Plaintiff argues that there is a genuine issue of material fact as to the willfulness of the government's conduct and its knowledge of the icy condition of the road. On a motion for summary judgment, the burden is on the moving party to show the absence of a genuine issue of any material fact, and the pleadings and other documentary evidence must be construed in favor of the party opposing the motion. Adickes v. S. H. Kress Co., 398 U.S. 144, 157-159, 90 S.Ct. 1598, 1608-1609, 26 L.Ed.2d 142 (1970); Coleman v. Darden, 595 F.2d 533 (10th Cir. 1979). However, "once a properly supported summary judgment motion is made, the opposing party may not rest on the allegations contained in his complaint, but must respond with specific facts showing the existence of a genuine factual issue to be tried." Id. at 536.
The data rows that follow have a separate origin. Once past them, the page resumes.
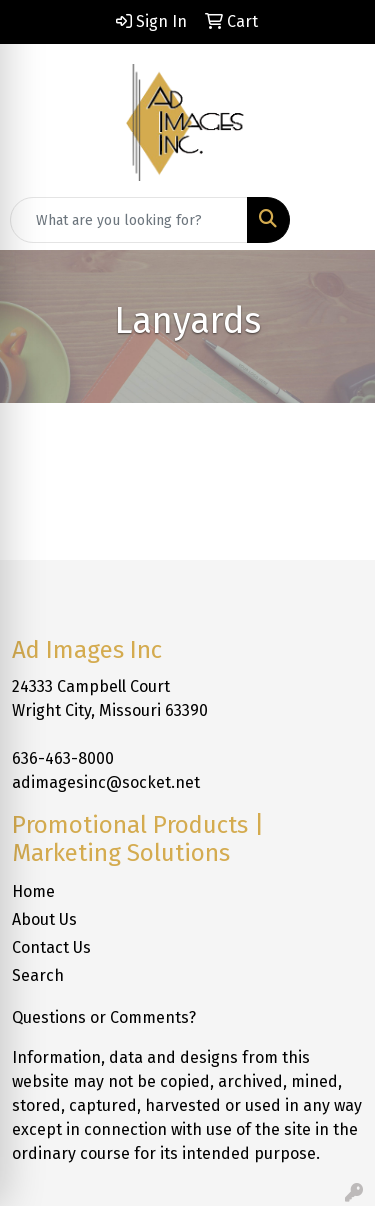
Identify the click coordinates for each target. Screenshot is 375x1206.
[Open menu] (335, 220)
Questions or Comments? (104, 1017)
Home (33, 891)
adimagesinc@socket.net (106, 782)
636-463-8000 (63, 758)
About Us (44, 919)
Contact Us (51, 947)
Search (38, 975)
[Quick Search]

Here plaintiff's claim for relief is plainly couched in terms of negligence by the government. The complaint on its face creates no issue of willful or malicious government conduct. Although plaintiff states on appeal that its preliminary investigation has shown the government was aware of the condition of the road, no such evidence was presented to the trial court below. A party having evidence tending to create a genuine issue of fact must present that evidence to the trial judge in opposing a motion for summary judgment. If he fails to do so, summary judgment may be properly granted against him. E. P. Hinkel Co. v. Manhatten Co., 506 F.2d 201 (D.C. Cir. 1974); Donnelly v. Guion, 467 F.2d 290, 293 (2d Cir. 1972); 10 Wright Miller, Federal Practice and Procedure § 2739 (1973). Here, neither the pleadings nor the proof creates a genuine issue of fact. Summary judgment was appropriate.
We have reviewed the remaining contentions of the plaintiff on appeal and find them to be without merit. Accordingly, the trial court judgment is affirmed.
* * * * * *
"33-41-102. Definitions. As used in this article, unless the context otherwise requires:
(1) `Charge' means a consideration paid for entry upon or use of the land or any facilities [ sic] thereon or adjacent thereto.
(2) `Land' also means roads, water, watercourses, private ways, and buildings, structures, and machinery or equipment thereon, when attached to real property.
(3) `Owner' includes the possessor of a fee interest, a tenant, lessee, occupant, or any person having a right to grant permission to use the land.
(4) `Person' includes any individual, regardless of age, maturity, or experience.
(5) `Recreational purpose' includes any one or any combination of the following: Hunting, fishing, camping, picnicking, hiking, horseback riding, snowshoeing, cross county [ sic] skiing, bicycling, or the riding of motorized recreational vehicles.
* * * * * *
"33-41-103. Limitation on landowner's liability. (1) Subject to the provision of section 33-41-105, an owner of land who either directly or indirectly invites or permits, without charge, any person to use such property for recreational purposes does not thereby:
(a) Extend any assurance that the premises are safe for any purpose;
(b) Confer upon such person the legal status of any invitee or licensee to whom a duty of care is owed;
(c) Assume responsibility or incur liability for any injury to person or property or for the death of any person caused by an act or omission of such person."